Contesting a trial court's credibility determinations is a desperate appellate argument, the success of which is so rare as to be almost nonexistent. This is because it is hornbook law that when there is conflicting testimony, the trial court is the arbiter of the credibility of witnesses, and its findings will not be overturned on appeal unless they are inherently or patently incredible, or in conflict with the uniform course of nature or with fully established or conceded facts. Chapman v. State , 69 Wis.2d 581, 583, 230 N.W.2d 824 (1975). It is for the trial court, not the appellate court, to resolve conflicts in the testimony. Fuller v. Riedel , 159 Wis.2d 323, 332, 464 N.W.2d 97 (Ct.App. 1990). This is especially true because the trial court has the opportunity to observe the witnesses and their demeanor on the witness stand. Pindel v. Czerniejewski , 185 Wis.2d 892, 898-99, 519 N.W.2d 702 (Ct.App. 1994).

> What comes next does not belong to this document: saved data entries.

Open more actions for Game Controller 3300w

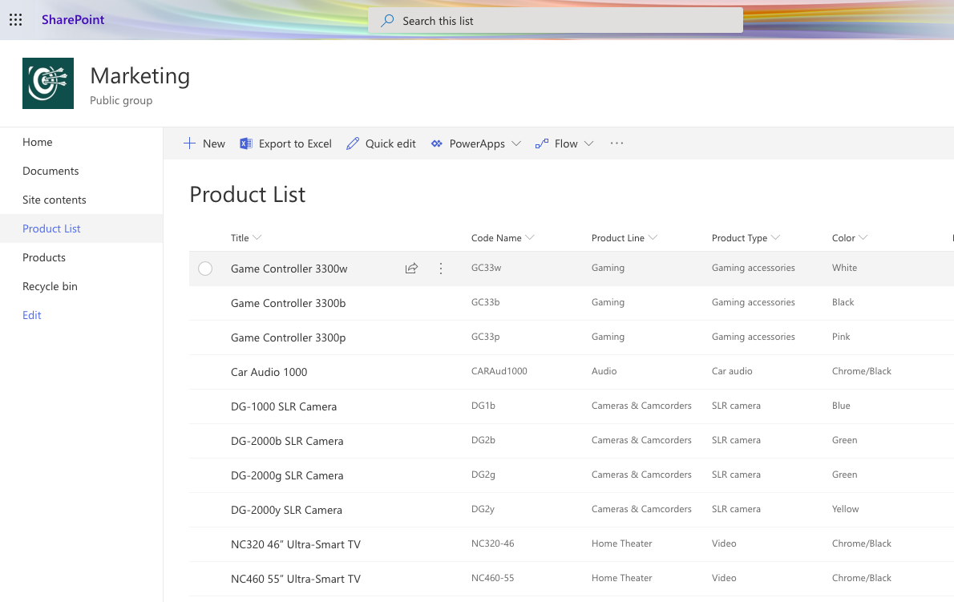[x=441, y=269]
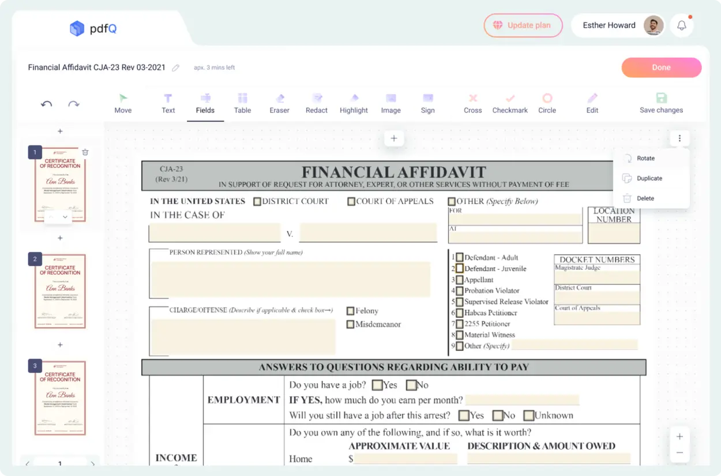Click the Update plan button
Image resolution: width=721 pixels, height=476 pixels.
[523, 25]
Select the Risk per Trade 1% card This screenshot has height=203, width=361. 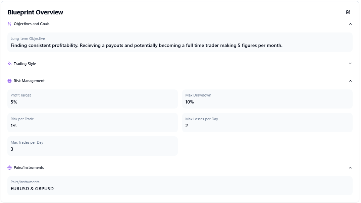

¶ 10. Wisconsin Stat. § 343.305(2) requires a law enforcement agency to provide at its expense at least two of the three approved tests to determine the presence of alcohol or other substances in the breath, blood or urine of a suspected intoxicated driver. State v. Stary , 187 Wis.2d 266, 269, 522 N.W.2d 32 (Ct.App. 1994). An agency may designate one of those two as its primary test. Id . "Once a person consents to the primary test requested by law enforcement, he or she is permitted, at his or her request, an alternate test the agency chooses or, alternatively, a reasonable opportunity to a test of his or her choice [at his or her own expense]." Id . at 270; § 343.305(5)(a).

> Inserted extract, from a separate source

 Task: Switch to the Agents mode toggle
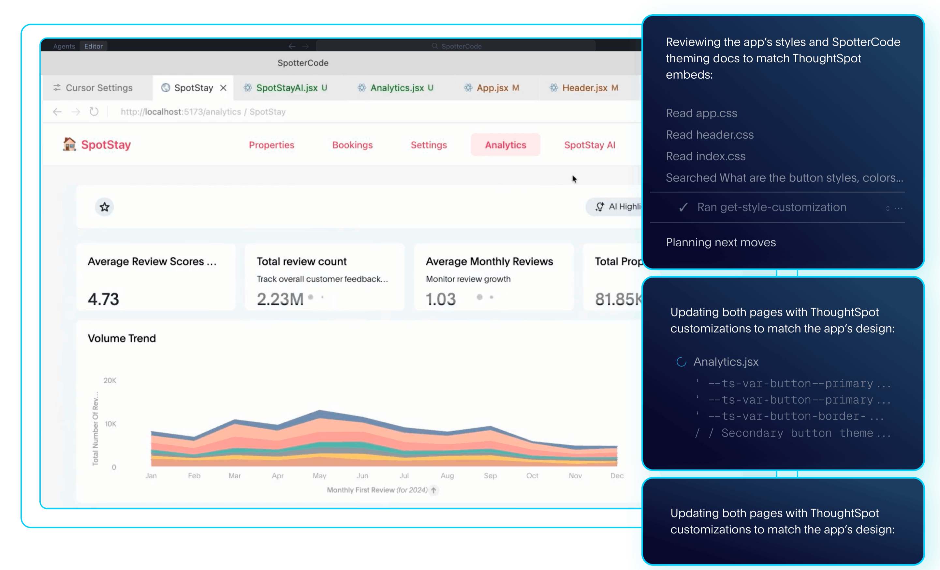tap(64, 46)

¶ 11. Whether a police officer has made a reasonably diligent effort to comply with the statutory obligations is an inquiry that must consider the totality of circumstances as they exist in each case. Stary , 187 Wis.2d at 271. If the suspect is denied the statutory right to an additional test, the primary test must be suppressed. State v. McCrossen , 129 Wis.2d 277, 287, 385 N.W.2d 161 (1986). Whether a suspect's request for an additional test was sufficient is a question of law that we review de novo. Stary , 187 Wis.2d at 269. Therefore, the question we must answer is whether Yench's request for a urine test before he submitted to the breath test was adequate to invoke his right to a second or alternate test.

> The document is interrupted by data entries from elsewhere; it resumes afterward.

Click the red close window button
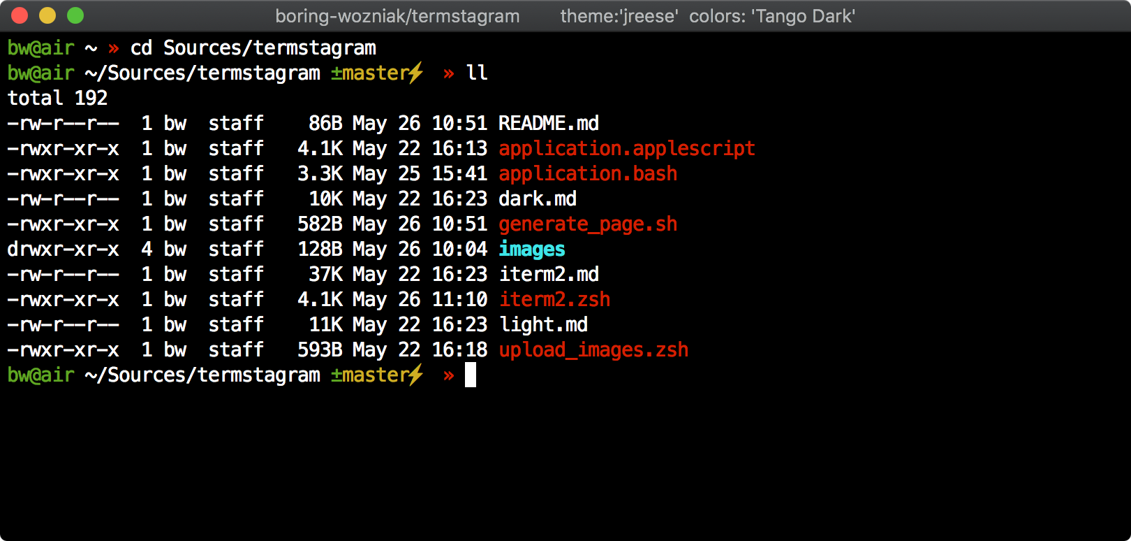Screen dimensions: 1131x541 click(20, 15)
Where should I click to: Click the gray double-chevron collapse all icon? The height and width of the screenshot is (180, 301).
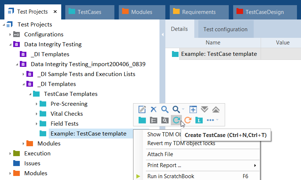[216, 109]
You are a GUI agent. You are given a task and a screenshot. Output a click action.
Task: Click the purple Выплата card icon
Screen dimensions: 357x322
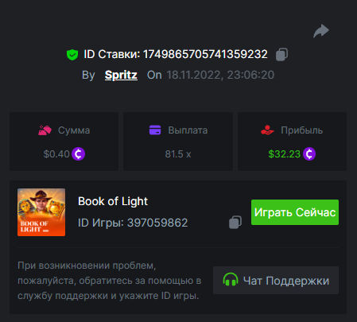[x=155, y=130]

¶ 12. An OWI suspect's request for an alternate test must be evaluated under a reasonableness standard and in light of the totality of the circumstances. This is already the law when we assess a police officer's response to a suspect's request for an alternate test. "Whether the officer made a reasonably diligent effort to comply with his [or her] statutory obligations is an inquiry that must consider the totality of circumstances as they exist in each case." Id . at 271. We see no reason why the same standard should not apply when we assess the actions of an OWI suspect in an implied consent setting. That approach assures that the judicial application of the Implied Consent Law is uniform whether we are gauging the conduct of the police or the suspect. Moreover, it recognizes that the Implied Consent Law is applied and interpreted in very fluid, real-life situations by both police officers and OWI suspects, neither of whom is a legal technician. Under this approach, we avoid artificial and strained results that an overly rigid interpretation would sometimes produce.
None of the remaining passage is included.